问题描述
因此,我正在尝试学习和理解Doc2Vec.我正在关注教程.我的输入是文档列表,即单词列表.这是我的代码:
So,I'm trying to learn and understand Doc2Vec.I'm following this tutorial. My input is a list of documents i.e list of lists of words. This is what my code looks like:
input = [["word1","word2",..."wordn"],["word1","word2",..."wordn"],...]
documents = TaggedLineDocument(input)
model = doc2vec.Doc2Vec(documents,size = 50, window = 10, min_count = 2, workers=2)
但是我遇到了一些unicode错误(尝试谷歌搜索该错误,但是不好):
But I am getting some unicode error(tried googling this error, but no good ):
TypeError('don\'t know how to handle uri %s' % repr(uri))
有人可以帮我了解我要去哪里错吗?谢谢 !
Can somebody please help me understand where i am going wrong ? Thank you !
推荐答案
TaggedLineDocument应该使用文件路径实例化.确保以一种文档等于一行的格式设置文件.
TaggedLineDocument should be instantiated with a file path. Make sure the file is setup in the format one document equals one line.

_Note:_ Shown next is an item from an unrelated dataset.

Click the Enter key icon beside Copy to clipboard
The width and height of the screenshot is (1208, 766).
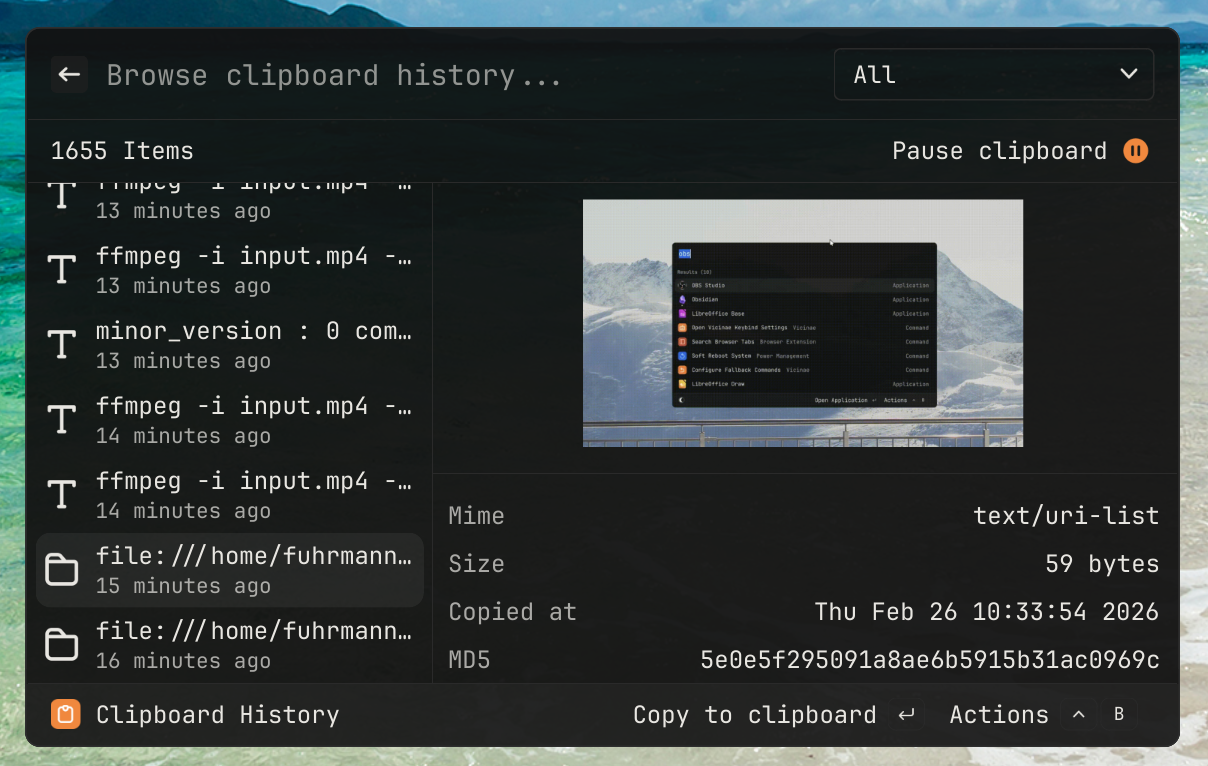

documents = TaggedLineDocument('myfile.txt')
documents = TaggedLineDocument('compressed_text.txt.gz')
从源代码:
uri
(您想使用其实例化TaggedLineDocument)可以是:
The uri
(the think you are instantiating TaggedLineDocument with) can be either:
1. a URI for the local filesystem (compressed ``.gz`` or ``.bz2`` files handled automatically):
`./lines.txt`, `/home/joe/lines.txt.gz`, `file:///home/joe/lines.txt.bz2`
2. a URI for HDFS: `hdfs:///some/path/lines.txt`
3. a URI for Amazon's S3 (can also supply credentials inside the URI):
`s3://my_bucket/lines.txt`, `s3://my_aws_key_id:key_secret@my_bucket/lines.txt`
4. an instance of the boto.s3.key.Key class.
这篇关于Doc2vec:TaggedLineDocument()的文章就介绍到这了,希望我们推荐的答案对大家有所帮助,也希望大家多多支持!